MANAGED CARE REFORM: Opponents Spent $60 Million
Insurance companies, trade groups and other opponents of managed care reform spent $60 million to lobby Congress in the first half of 1998, an average expenditure of $112,000 per member of Congress. The industry's lobbying tab dwarfs the $14 million spent by reform advocates such as the American Medical Association, the AFL-CIO and the Association of Trial Lawyers of America, and even outstrips the $40 million spent by the tobacco industry to defeat comprehensive anti-smoking legislation earlier this year. The AP/Philadelphia Inquirer reported that the "figure does not include $11 million spent on advertising against the managed care legislation, nor millions of dollars in campaign contributions that opponents of new regulation made in the just-concluded congressional campaigns." Ron Pollack, executive director of Families USA, said, "It certainly does show that the industry spared little effort to try to defeat patients' rights that are so popular all across the country" (Salant, 11/28). Some opponents of regulation, however, questioned the accuracy of the numbers. American Association of Health Plans spokesperson Susan Pisano said, "AAHP was at ground zero in this campaign, and to us these numbers seem wildly inflated." She added that the figures are trumpeted by "opponents of a reasonable policy discussion who are trying to change the subject." Others were simply unapologetic about their expenditures. "We didn't have legislation pass in the last Congress, and that was our objective," said Dan Danner, chair of the Health Benefits Coalition. "Stopping trial lawyers and their agenda of allowing patients of HMOs to sue the companies that provide them the health care was a chamber top priority," said Frank Coleman of the U.S. Chamber of Commerce, which spent $8 million to defeat regulation, more than any other group. Kim Ross, chief lobbyist for the Texas Medical Association, questioned "why health plans don't use lobbying funds on medical care." He said, "If this were about patient care, they would be shifting the money into patient-care aspects and therefore dissipating some of the (consumer) insurrection. What this is really about is control and power. It speaks volumes about their intent" (Ornstein, AP/Dallas Morning News, 11/28).
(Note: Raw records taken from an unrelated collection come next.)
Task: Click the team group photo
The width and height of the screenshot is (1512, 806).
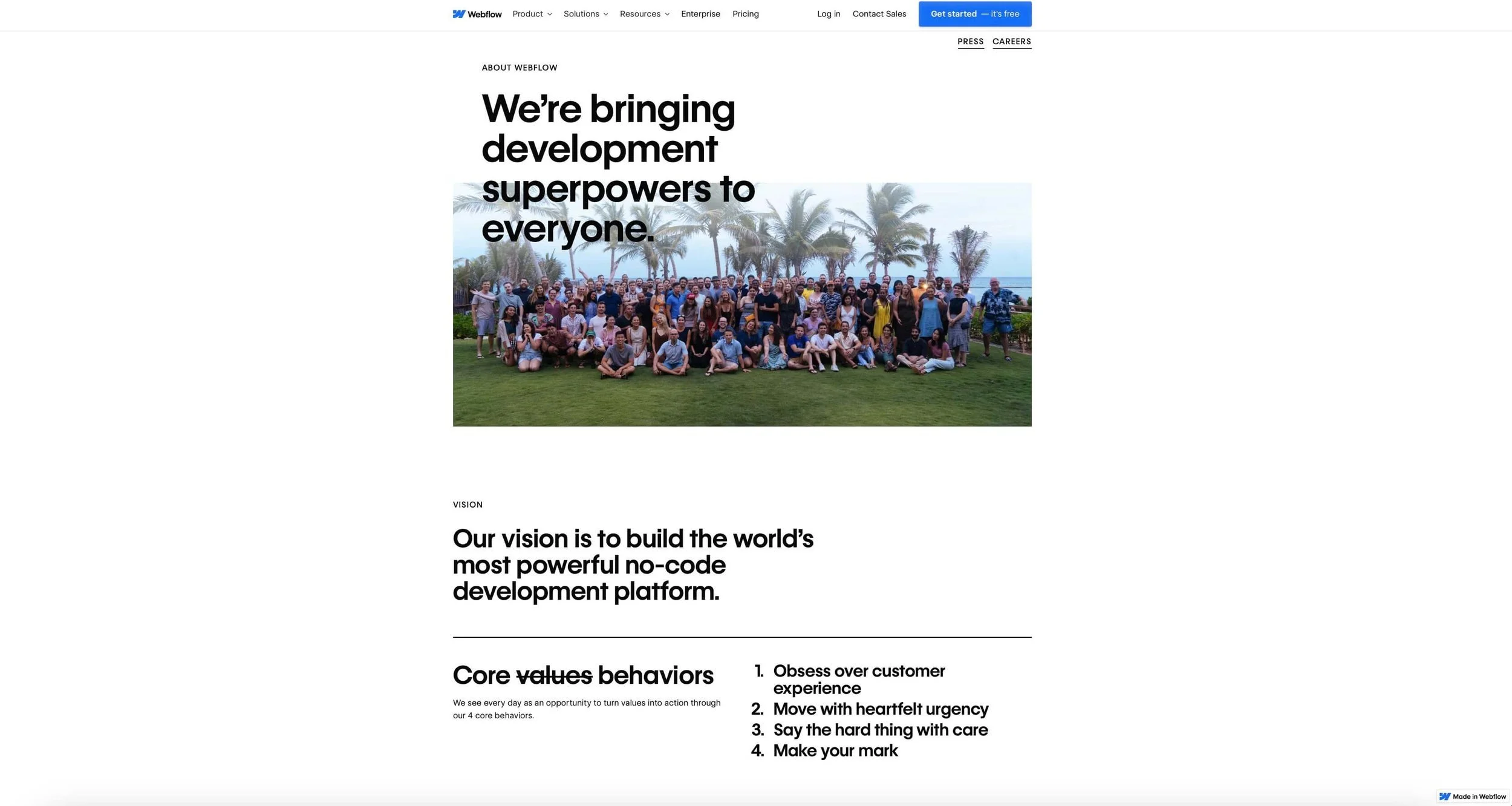Action: (741, 327)
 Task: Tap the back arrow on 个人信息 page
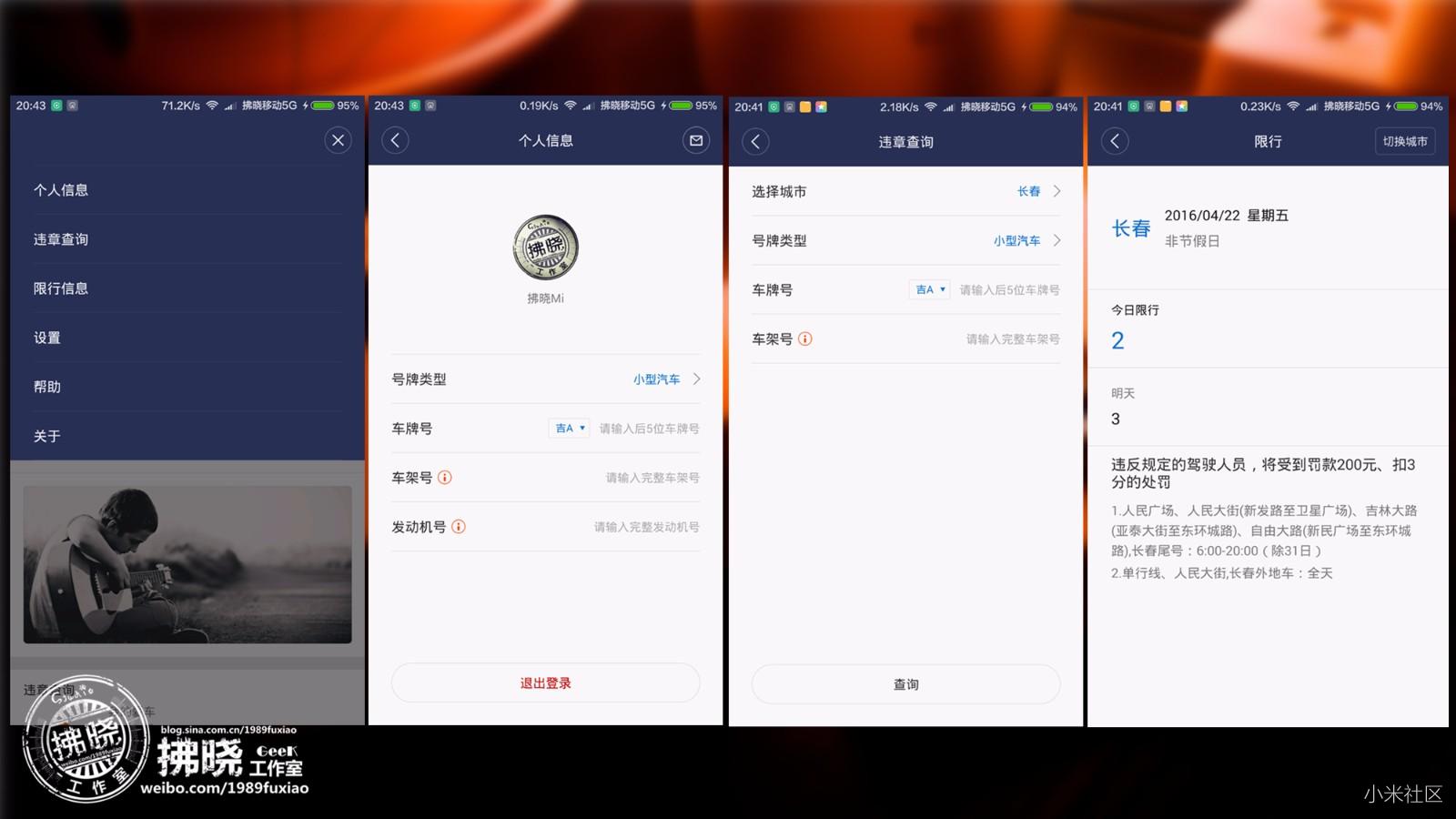click(x=394, y=141)
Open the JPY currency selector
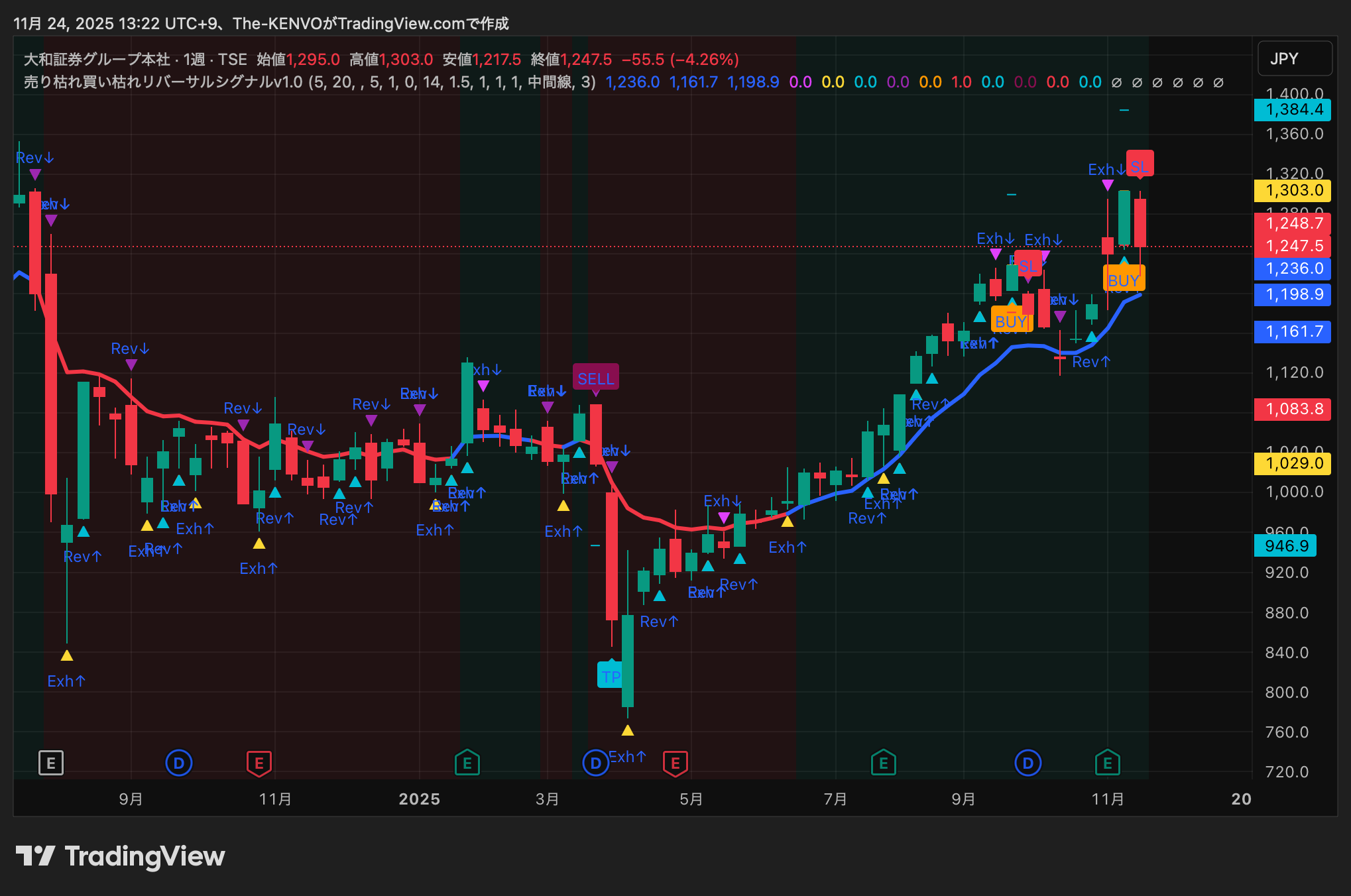Screen dimensions: 1351x896 coord(1295,58)
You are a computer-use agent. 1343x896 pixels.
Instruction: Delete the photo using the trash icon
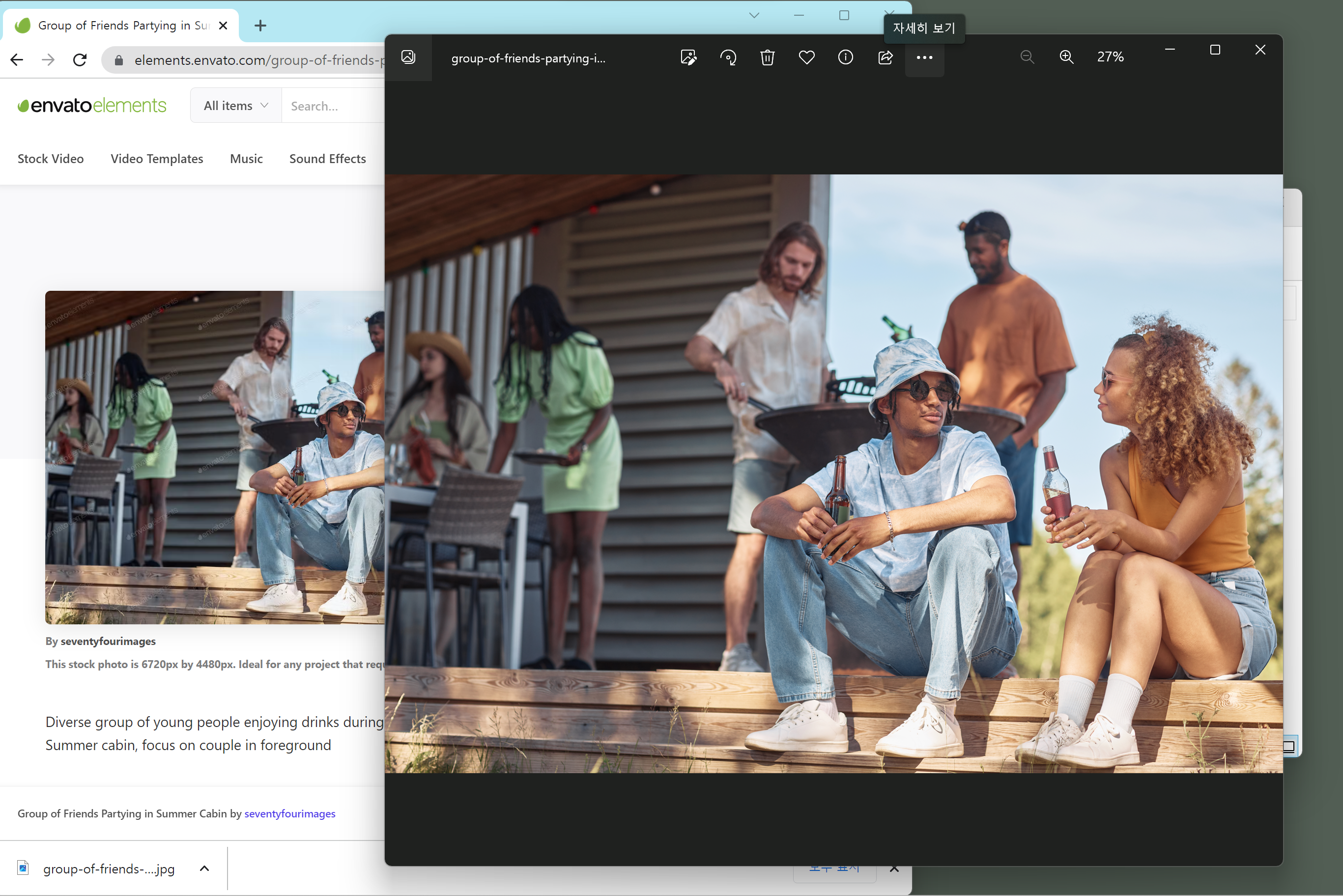click(767, 57)
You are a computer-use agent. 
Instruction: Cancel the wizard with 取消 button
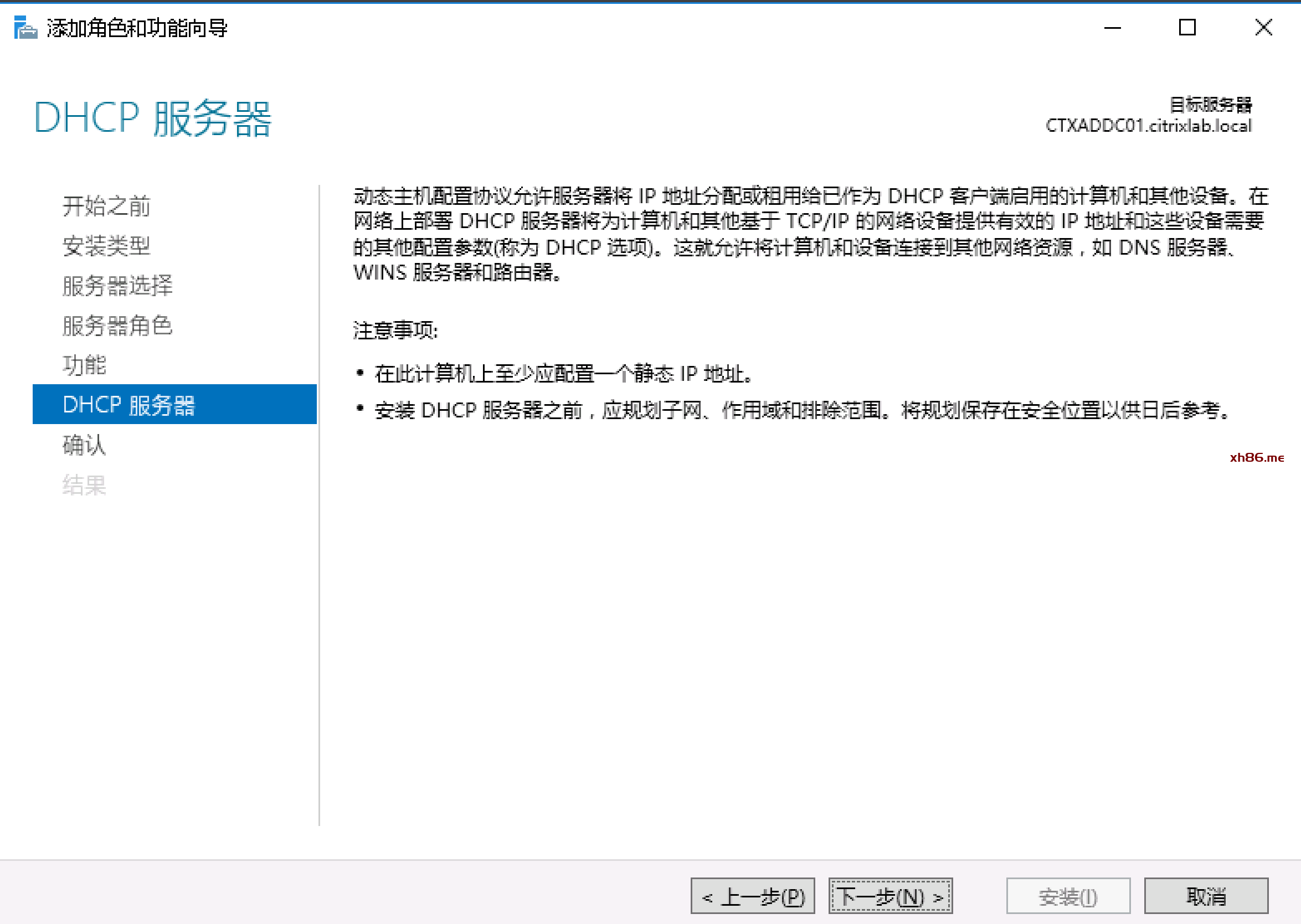(1206, 896)
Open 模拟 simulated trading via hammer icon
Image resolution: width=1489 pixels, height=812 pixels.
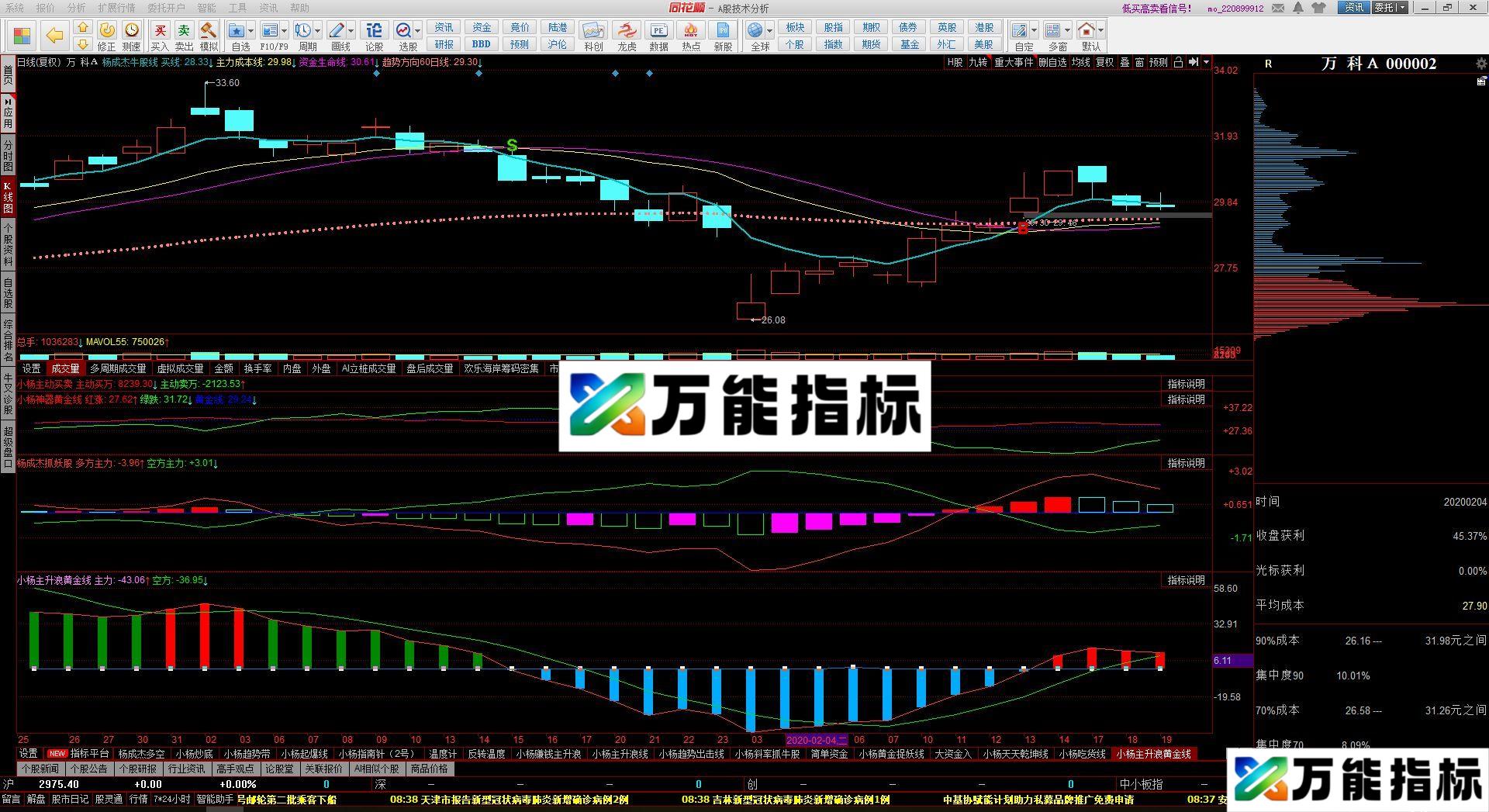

Patients' Rights: Round Two
"Bolstered by this month's Congressional elections," and buoyed by a more sympathetic Republican leadership, Democrats plan to make another run at significant managed care reforms when the next Congress convenes. The Los Angeles Times reports that "[k]ey administration and congressional leaders are already suggesting compromises to break a logjam on the issue." While any legislative package would almost certainly include guaranteed emergency room coverage and an external appeals process, the major sticking point is still likely to be the right to sue health plans, which the president and many Congressional Democrats support (Rubin, 11/30). Appearing on "FOX News Sunday", Sen. Bill Frist (R-TN) said, "We need a strong internal appeals process, a strong binding external appeals process. We need to fix the system. I can tell you from health care that there is no way to bring a hundred trial lawyers into the room to solve this problem. You've got to fix the system." Sen. John Breaux (D-LA), another key player in the managed care debate, seemed to agree. He said, "Giving the patient just the right to sue, as to whether they need a liver transplant, they could be dead by the time a decision in the court is ever reached. That doesn't help the patient. I'd like to see something that establishes a right to a procedural administrative appeal that gets a decision quickly" (11/29). Expect the insurance lobby to mount another counterattack, however. Danner said, "This will be a large effort once again. The stakes are very high" (AP/Inquirer, 11/28).
Post Weighs In
An editorial in Saturday's Washington Post argues that managed care reform will likely provide an early test of the Republican leadership's willingness to compromise. "It's simpler than such subjects as campaign finance, it has great resonance with the public, and the bill is fairly well developed," the paper notes. The Post, however, remains lukewarm on the right-to-sue issue, saying that "litigation of decisions such as these seems to us the last thing the society should want; Congress should try the appeals process first." While the editors laud managed care for reining in costs at a time when one-seventh of the U.S. population lacks insurance, they conclude: "Without some form of cost containment, care will become even less accessible. The need is to place some controls on the cost-controllers while leaving them with the power to do their job. It's a difficult, serious issue, and the Republican leadership treats it with contempt at its peril" (11/28).